Koltun and his colleague David Hafner used computational tools to analyse citation data from millions of articles across four different scientific fields. ‘We collected data with temporal annotations, so we can trace the evolution of a researcher’s h-index over time – we know what the researcher’s h-index was in 2010, 2019, 1998,’ says Koltun. ‘And we did this on the scale of thousands of researchers.’

They then cross-referenced the data against lists of winners of various scientific prizes and inductees to national academies, which Koltun reasons serves as evidence of scientists’ reputation within their community.
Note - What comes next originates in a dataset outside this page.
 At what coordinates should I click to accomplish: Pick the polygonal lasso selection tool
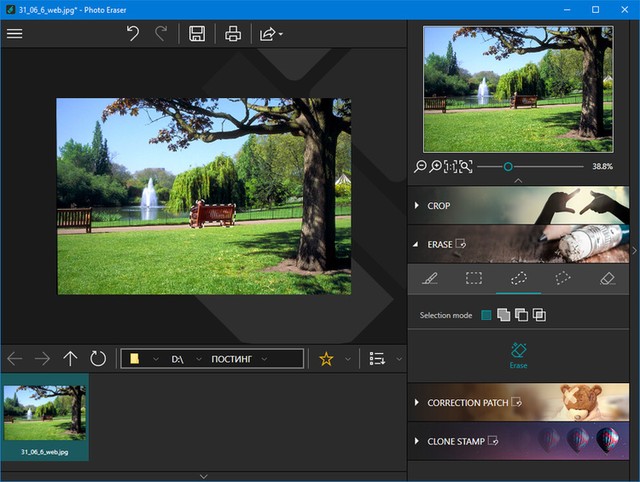coord(562,279)
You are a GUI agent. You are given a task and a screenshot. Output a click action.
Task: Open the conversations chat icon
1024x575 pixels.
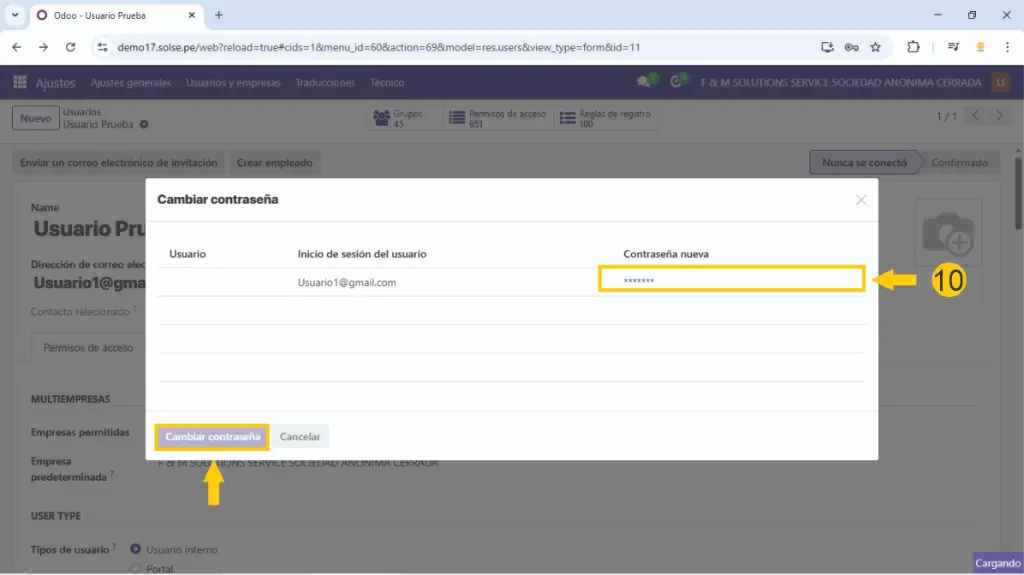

‘So we can examine correlation in real time – does the h-index correlate with a reputation at present?’ explains Koltun. ‘But even more interestingly to me, we could ask questions such as, “Does the h-index predict reputation in the future?” Because that’s actually how it’s being used … the most consequential use of these metrics is for making decisions such as whom should we hire?’

Predictive power palls

According to Koltun’s analysis, when the h-index was first created it was reasonably good indicator of who might win future awards. But this ‘predictive power’ started to wane over the years. ‘To the point that now the correlation between rankings induced by the h-index in physics, for example, and rankings induced by awards and recognition by that academic community – the correlation is zero, there is just no correlation,’ says Koltun.

One reason for this is the increasing number of large scientific collaborations, Koltun explains. He points out that hyper-authorship – a growing phenomenon where global research consortia produce papers with thousands of co-authors – enables people to rack up enormous h-indices very quickly.

‘What our data also shows is that the hyper-authors are simply an extreme manifestation of a broader shift in authorship patterns and publication patterns. Generally, people are publishing more, people are co-authoring more, author lists are growing,’ says Koltun. ‘And if you don’t take that into account, what you get is an inflation in the metrics and inflation in the h-indices across the board.’

Koltun and Hafner propose a new metric, the ‘h-frac’, to solve this issue. The h-frac, allocates a proportion of citations to each author, depending on the number of co-authors on a paper. ‘It’s more reliable than the h-index … Even when we go back to 2005 when the h-index was introduced, h-frac was already more reliable, but the gap has widened dramatically because the reliability of the h-index fell off a cliff.’

The h-index and h-frac both seek to determine which researchers have made greatest cumulative contribution to their field over their lifetime. But the Intel team are also keen to see whether similar measures can offer insight into which groups are currently carrying out the most innovative work, or who consistently produce ground-breaking results. In their latest study, currently available before peer review as a pre-print, Koltun and Hafner suggest another metric to address this, the Cap, which assesses how impactful a researcher’s work is relative to their publishing volume.

Since 2005, more than 50 alternative measures to the h-index have been proposed without any receiving practical significance, says Bornmann, who is unconvinced that any new variants will become important indicators. He points out that the Web of Science database recently adopted beamplots – a data visualisation tool that Bornmann’s team helped to develop, which illustrates a researcher’s publication history over time. Clarivate, who maintain Web of Science, hope that such tools will ‘steer us away from reduction to a single-point metric and force us to consider why the citation performance is the way it is’.

Koltun and Hafner acknowledge the calls to abandon simplified citation-based metrics and agree that ideal scenarios would involve in-depth assessment of researchers’ work. But with the use of such measures ‘as widespread as ever’, they argue that there is a need for better metrics. They hope that their findings ‘can inform the science of science and support further quantitative analysis of research, publication, and scientific accomplishment’.